Living with Postural Orthostatic Tachycardia Syndrome (POTS) presents numerous challenges, typically affecting someone's ability to perform daily activities which ultimately impacts overall quality of life. For some, getting a service dog is a considerable option to help alleviate some of those struggles. Not everyone with POTS feels that they could benefit from a service dog, but for those of you who are out there desperately looking for help or answers this blog is for you. Here's some of the benefits I have found in my own research when I was considering getting a service dog for POTS.

Physical Support:

POTS service dogs can be trained to offer physical support to individuals with POTS via DPT (deep pressure therapy) and can aid in balance and preventing falls (a common problem for people with dysautonomic conditions). Once full grown and cleared for mobility aid (this happens around the age of 2 years old), a service dog can walk alongside their handler while wearing specific mobility aid gear which will help offer a stable base of support during periods of dizziness or lightheadedness. This enhances the handler's independence and reduces the risk of injury caused by falls. I plan on having my SDIT (service dog in training) Kylo take on physical support tasks once he is cleared for it.

Alerting and Response:

That nose isn't just cute for boops!
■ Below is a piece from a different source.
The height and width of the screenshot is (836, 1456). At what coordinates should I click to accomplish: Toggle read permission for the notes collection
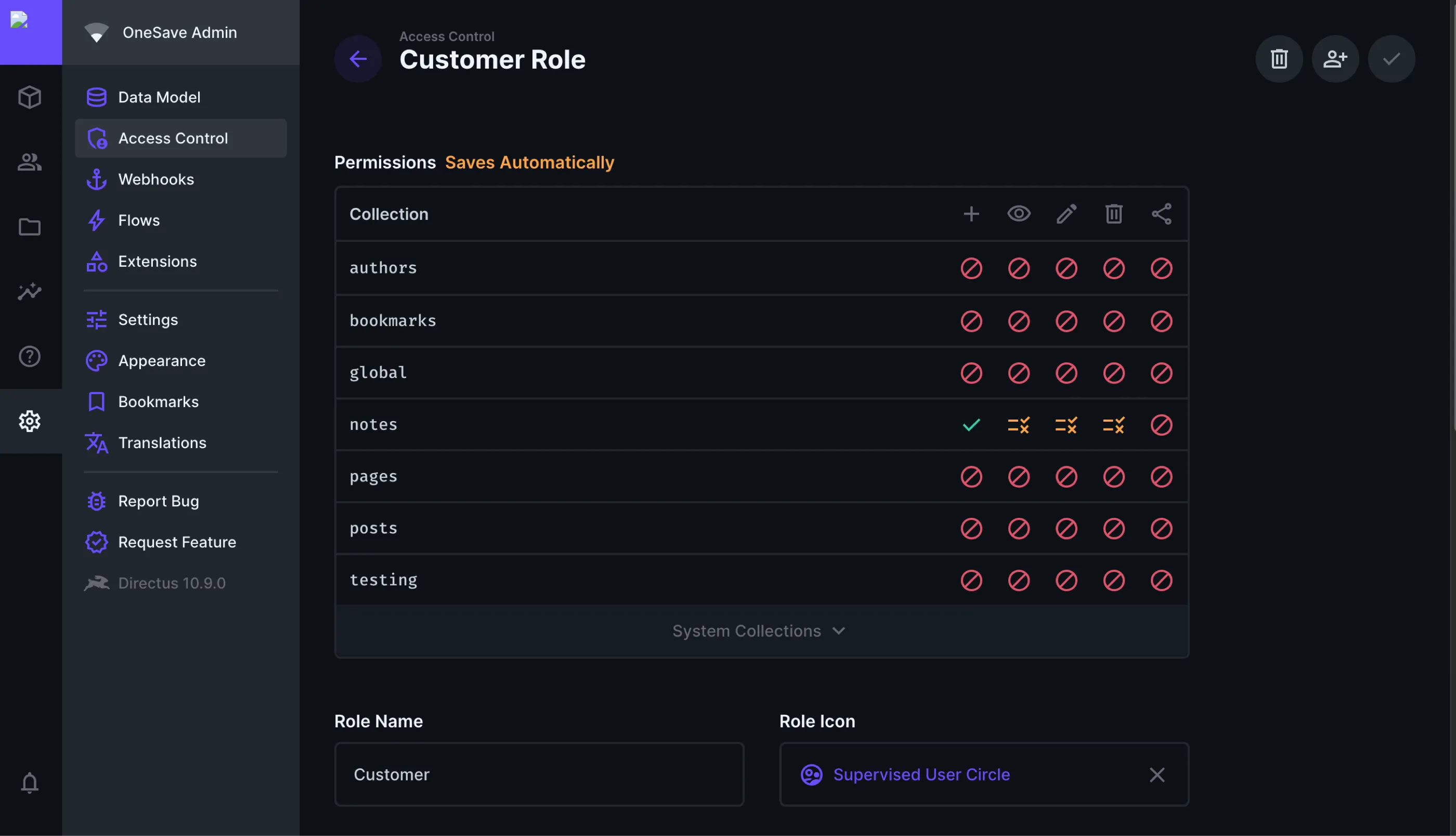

A dog's sense of smell is incredible and can be trained to recognize the symptoms of POTS, such as changes in heart rate and blood pressure. With proper training a service dog will be able to alert their handlers to these changes, allowing them to take appropriate actions or seek medical assistance promptly. This early warning system not only results in less severe medical episodes but it provides peace of mind, and empowers individuals to navigate their daily lives with increased confidence.

Retrieving Medications and Supplies:

People living with POTS often require specific medications or medical supplies to manage their symptoms. Service dogs can be trained to fetch these items, reducing the need for frequent trips or reliance on others. Whether it's retrieving medication from a nearby location or delivering necessary supplies, such as water bottles or compression garments, service dogs contribute to increased independence and convenience. As of this blog, my SDIT has just learned how to retrieve water bottles on command, but sometimes he also brings them to me randomly which is as convenient for my condition a it is cute.

Emotional Support:

Living with a chronic condition like POTS can be emotionally challenging, leading to anxiety, stress, or depression. Service dogs provide unwavering companionship, unconditional love, and emotional support to their handlers. They offer a comforting presence during difficult times, providing a source of solace and reducing feelings of loneliness or isolation. Petting and interacting with a service dog can also promote the release of endorphins, which can alleviate stress and improve mood!

Service dogs can be trained to perform specific tasks tailored to each individual's needs. For people with POTS, these tasks may include fetching items, opening doors, turning on lights, or providing stability during standing or walking. By completing these tasks, service dogs alleviate the physical strain and fatigue associated with daily activities, empowering individuals with POTS to conserve energy and engage in a wider range of tasks and experiences. Service dogs have the potential to significantly improve the lives of individuals living with POTS. From providing physical support to emotional companionship, their unique training and abilities address a wide range of challenges associated with the condition. As invaluable partners, service dogs offer a lifeline of assistance and enhance independence, ultimately helping individuals with POTS to lead fulfilling lives with greater ease and confidence.